Where did I go wrong? What could I have done different? Why does he/she act that way toward me?
These are all questions I have heard other parents say while in distress about their child’s behavior. Since my children are still very young, I have not uttered these words myself and hope I never do. If I play my cards right I will do a good job of observing the successes and failures of others and implement them in such a fashion as to eliminate the need to ever utter those words.
Hindsight is 20/20
No statement has ever been truer. We regularly, and by we I mean everyone, put into practice this very saying. It’s why we study history, in hopes of not repeating our screw ups. You can do something about it.

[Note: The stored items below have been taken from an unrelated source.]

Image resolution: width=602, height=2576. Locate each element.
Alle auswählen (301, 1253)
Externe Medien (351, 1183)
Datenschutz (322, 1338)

All decisions revolve around pain and pleasure
Don’t believe me, try it. When you wake up in the morning on a workday your bed may feel so good that you don’t want to get up. If you don’t get up then you might be late for work or worse, get into an accident because you were rushing to work and miss the whole day. So, you go to work, because the pain of losing your job outweighs the pleasure of staying in bed.
It always works this way. Each scenario you employ will have varying degree a of both pain and pleasure in them. This is how salesmen get you to by things. They attack your greed and the pain of missing out on the deal overcomes your objections to spending the money. Unfortunately, after the purchase we feel more pain in the form of buyer’s remorse.
Apply this same principle to how you raise your kids. Any decision you make now will have a future affect. What this means is not only should you weigh pain and pleasure now, also weigh it for the future.
A decision yo make now may make life easy for you now and painful later. Look at the overall picture and decide the final benefits. Let me give you an example:
We all look back on our childhoods and see at least one thing our parents could have done better. For me it was learning how to manage money. I’m not sure why they didn’t take the time to teach me how to budget and save, but the end result was I had debt that I could have done without. A painful lesson for me in the school of hard knocks money management course.
I will take that and give my children a good education in money. At least I can speak from experience on what not to do. So, the convenience (pleasure) on my parents translated to debt (pain) for me later in life.
As parents we can’t afford to be selfish. A little pain now can lead to less pain later. What’s the saying, an ounce of prevention is worth a pound correction? Something like that. the point is seeking pleasure now could lead to a lot of pain later. My poor money skills led me to ask for money from my parents after I was on my own.
Yes, I know it’s cliche, but it’s the truth. If you do it now (whatever it is) you will find life to be easier with your kids later. Of course, there’e the added bonus of it getting easier and easier the more you do it.